The pilot program, years in the making and announced last month, involves Nassau County District Attorney Madeline Singas, Northwell Health, Nassau University Medical Center (NUMC) and Maryhaven’s New Hope Crisis Center in Freeport. New Hope staff will now be on call to respond directly to hospital emergency rooms to counsel the patient and immediately transport the patient to New Hope to begin treatment.

“They’ll [have] a safe and supportive place to go through withdrawal and to be directed to the next phase of treatment,” Singas said. “Now there will be no delay between the hospital and help.”

In 2018, 123 Nassau residents died of an opioid-related overdose, according to the Nassau County Medical Examiner. There are still 72 cases pending, that may or may not be opioid over-dose-related. In 2017, 184 individuals died of an overdose in Nassau.

While running for District Attorney in 2015, Singas provided $585,000 in criminal asset forfeiture funding to expand New Hope’s services and admission hours to 24/7 coverage. It allowed New Hope to hire a nurse practitioner and psychiatrist to allow admission to patients with underlying mental health issues and to provide medically assisted treatment.

Typically, users who overdose and are revived are stabilized and released from the emergency department because withdrawal is not considered medically life-threatening, according to Singas.

“Typically, the person in crisis is released back into the community during the most violent, painful and difficult throes of withdrawal. This treatment gap leaves many patients on their own, often leading to repeat use that can continue uninterrupted until death,” Singas said. Under this program, “treatment and hope for the future will start immediately,” she added.

“Finally,” said Valerie Labiak of Bellmore. “I remember being in NUMC begging for help, telling them that I couldn’t take [my son, Michael Jr.] home. They gave me the number of a shelter!”

Less than a month later, Michael Labiak was found dead of a heroin overdose at the age of 26.

Now the patient will be assessed to determine the next phase of treatment.

The New Hope staff will assist the patient with any necessary insurance, Medicare or Medicaid paperwork. The patient will remain at New Hope until there is availability in the next program. The average length of stay is seven to 10 days. Nassau University Medical Center has further committed to the efforts to fight the continuing epidemic by making 20 more beds available for detoxing patients.

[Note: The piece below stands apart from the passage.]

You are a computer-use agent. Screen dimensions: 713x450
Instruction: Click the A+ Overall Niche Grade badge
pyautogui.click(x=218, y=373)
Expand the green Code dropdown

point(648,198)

NUMC will also work with Sheriff Vera Fludd to bring the Nassau County Correctional Facility a re-entry program using Vivitrol treatment to prevent relapse in opioid-dependent patients.

“Addiction is a very complex and painful condition that continues to overwhelm families in our local communities, as well as law enforcement and medical professionals who are tasked with providing answers,” says Northwell Health President and CEO Michael J. Dowling. “New Hope will serve as a bridge to treatment for patients in our emergency departments who are struggling with addiction. It’s an important step in our ongoing commitment to alter the course of this crisis.”